Harsono dan Dhati, atas permintaan Pudjo, dikebumikan di dekat rumahnya di Klaten. "Saya ingin selalu dekat dengan almarhum," katanya dengan suara tercekat.
Menikah di Depan Jenazah Ayah
Menikah di hadapan sang ayah adalah impian Ria Heriyati. Keinginannya terwujud, hanya saja terpaksa dilakukan di depan jenazah ayahnya, Kapten Pom Heri Kasmiyadi Wahluyo, yang menjadi korban jatuhnya pesawat Hercules C 130 di Magetan.
Kepergian Heri ke Surabaya untuk urusan dinas. "Dari Surabaya ia akan ke Mojokerto dan Kediri, sekaligus nyekar dan minta restu rencana pernikahan putri pertamanya yang direncanakan 1 November 2009," terang Sri Suyati, istri Heri.

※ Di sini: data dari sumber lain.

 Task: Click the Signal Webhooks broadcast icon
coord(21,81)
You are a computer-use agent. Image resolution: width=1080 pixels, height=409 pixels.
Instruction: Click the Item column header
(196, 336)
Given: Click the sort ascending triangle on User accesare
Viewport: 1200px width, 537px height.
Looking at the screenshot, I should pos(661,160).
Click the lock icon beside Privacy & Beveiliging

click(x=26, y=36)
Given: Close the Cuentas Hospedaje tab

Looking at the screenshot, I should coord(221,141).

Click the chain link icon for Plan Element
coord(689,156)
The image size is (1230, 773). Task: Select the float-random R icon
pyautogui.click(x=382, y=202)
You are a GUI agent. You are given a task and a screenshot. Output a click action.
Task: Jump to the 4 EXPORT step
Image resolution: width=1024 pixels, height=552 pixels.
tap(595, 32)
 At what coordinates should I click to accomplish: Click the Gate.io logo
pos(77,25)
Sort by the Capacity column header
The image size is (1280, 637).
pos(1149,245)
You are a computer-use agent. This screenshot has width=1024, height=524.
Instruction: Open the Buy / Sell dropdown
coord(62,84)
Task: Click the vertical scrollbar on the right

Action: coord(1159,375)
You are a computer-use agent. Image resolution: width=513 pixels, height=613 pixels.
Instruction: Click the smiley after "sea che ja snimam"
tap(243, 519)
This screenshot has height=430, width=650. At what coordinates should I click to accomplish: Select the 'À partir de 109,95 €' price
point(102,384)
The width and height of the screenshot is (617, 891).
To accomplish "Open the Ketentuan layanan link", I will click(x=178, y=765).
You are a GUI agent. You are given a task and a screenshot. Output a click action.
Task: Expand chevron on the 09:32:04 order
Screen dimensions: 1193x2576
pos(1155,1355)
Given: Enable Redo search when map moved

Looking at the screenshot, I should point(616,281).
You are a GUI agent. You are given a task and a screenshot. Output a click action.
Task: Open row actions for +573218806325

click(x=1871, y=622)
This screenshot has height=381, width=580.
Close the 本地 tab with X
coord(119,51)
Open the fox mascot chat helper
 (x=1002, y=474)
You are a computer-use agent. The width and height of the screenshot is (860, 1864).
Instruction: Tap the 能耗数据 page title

Saat mendengar kabar kecelakaan pesawat Hercules di Magetan dari televisi, Sri yakin, itulah pesawat yang ditumpangi suaminya. Sri yang rencananya ikut di penerbangan itu, langsung berteriak histeris. "Enggak tahu kenapa, semalam sebelum pergi, saya mendadak malas berangkat. Saya bilang ke Bapak 'Sudah, Bapak saja yang pergi, biar irit ongkos.' Saya juga tak habis pikir, kenapa bilang begitu," kenangnya getir.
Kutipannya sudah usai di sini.